[Exercise goal]
Recast each line of the listing below as a JSON list of strings, one string per line, omitting blank lines.

## BEGIN Supplied data

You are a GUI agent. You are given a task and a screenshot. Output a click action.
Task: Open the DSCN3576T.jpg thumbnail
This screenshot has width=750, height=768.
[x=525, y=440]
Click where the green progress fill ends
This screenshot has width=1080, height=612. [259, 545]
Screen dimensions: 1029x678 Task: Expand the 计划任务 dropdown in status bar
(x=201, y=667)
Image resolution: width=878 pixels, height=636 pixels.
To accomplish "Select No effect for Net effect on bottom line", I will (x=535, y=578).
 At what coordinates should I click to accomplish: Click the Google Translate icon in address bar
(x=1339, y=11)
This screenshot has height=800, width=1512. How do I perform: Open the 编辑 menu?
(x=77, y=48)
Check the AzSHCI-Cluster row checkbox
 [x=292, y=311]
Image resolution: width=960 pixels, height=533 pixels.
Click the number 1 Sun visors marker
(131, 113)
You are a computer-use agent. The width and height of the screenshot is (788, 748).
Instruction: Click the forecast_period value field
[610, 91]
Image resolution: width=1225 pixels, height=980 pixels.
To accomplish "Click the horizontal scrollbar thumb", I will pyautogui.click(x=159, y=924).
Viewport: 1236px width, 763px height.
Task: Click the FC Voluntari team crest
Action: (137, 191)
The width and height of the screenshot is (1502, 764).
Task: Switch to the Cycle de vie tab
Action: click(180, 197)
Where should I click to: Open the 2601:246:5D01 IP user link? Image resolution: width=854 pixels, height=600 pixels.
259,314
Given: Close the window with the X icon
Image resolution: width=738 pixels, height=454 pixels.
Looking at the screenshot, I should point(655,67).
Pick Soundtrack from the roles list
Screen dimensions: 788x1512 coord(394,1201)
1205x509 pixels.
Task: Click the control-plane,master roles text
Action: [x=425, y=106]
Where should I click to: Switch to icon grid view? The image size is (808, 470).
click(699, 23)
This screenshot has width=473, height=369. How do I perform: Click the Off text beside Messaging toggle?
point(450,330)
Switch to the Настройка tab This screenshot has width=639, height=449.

## END Supplied data

[Task response]
[
  "You are a GUI agent. You are given a task and a screenshot. Output a click action.",
  "Task: Open the DSCN3576T.jpg thumbnail",
  "This screenshot has width=750, height=768.",
  "[x=525, y=440]",
  "Click where the green progress fill ends",
  "This screenshot has width=1080, height=612. [259, 545]",
  "Screen dimensions: 1029x678 Task: Expand the 计划任务 dropdown in status bar",
  "(x=201, y=667)",
  "Image resolution: width=878 pixels, height=636 pixels.",
  "To accomplish \"Select No effect for Net effect on bottom line\", I will (x=535, y=578).",
  " At what coordinates should I click to accomplish: Click the Google Translate icon in address bar",
  "(x=1339, y=11)",
  "This screenshot has height=800, width=1512. How do I perform: Open the 编辑 menu?",
  "(x=77, y=48)",
  "Check the AzSHCI-Cluster row checkbox",
  " [x=292, y=311]",
  "Image resolution: width=960 pixels, height=533 pixels.",
  "Click the number 1 Sun visors marker",
  "(131, 113)",
  "You are a computer-use agent. The width and height of the screenshot is (788, 748).",
  "Instruction: Click the forecast_period value field",
  "[610, 91]",
  "Image resolution: width=1225 pixels, height=980 pixels.",
  "To accomplish \"Click the horizontal scrollbar thumb\", I will pyautogui.click(x=159, y=924).",
  "Viewport: 1236px width, 763px height.",
  "Task: Click the FC Voluntari team crest",
  "Action: (137, 191)",
  "The width and height of the screenshot is (1502, 764).",
  "Task: Switch to the Cycle de vie tab",
  "Action: click(180, 197)",
  "Where should I click to: Open the 2601:246:5D01 IP user link? Image resolution: width=854 pixels, height=600 pixels.",
  "259,314",
  "Given: Close the window with the X icon",
  "Image resolution: width=738 pixels, height=454 pixels.",
  "Looking at the screenshot, I should point(655,67).",
  "Pick Soundtrack from the roles list",
  "Screen dimensions: 788x1512 coord(394,1201)",
  "1205x509 pixels.",
  "Task: Click the control-plane,master roles text",
  "Action: [x=425, y=106]",
  "Where should I click to: Switch to icon grid view? The image size is (808, 470).",
  "click(699, 23)",
  "This screenshot has width=473, height=369. How do I perform: Click the Off text beside Messaging toggle?",
  "point(450,330)",
  "Switch to the Настройка tab This screenshot has width=639, height=449."
]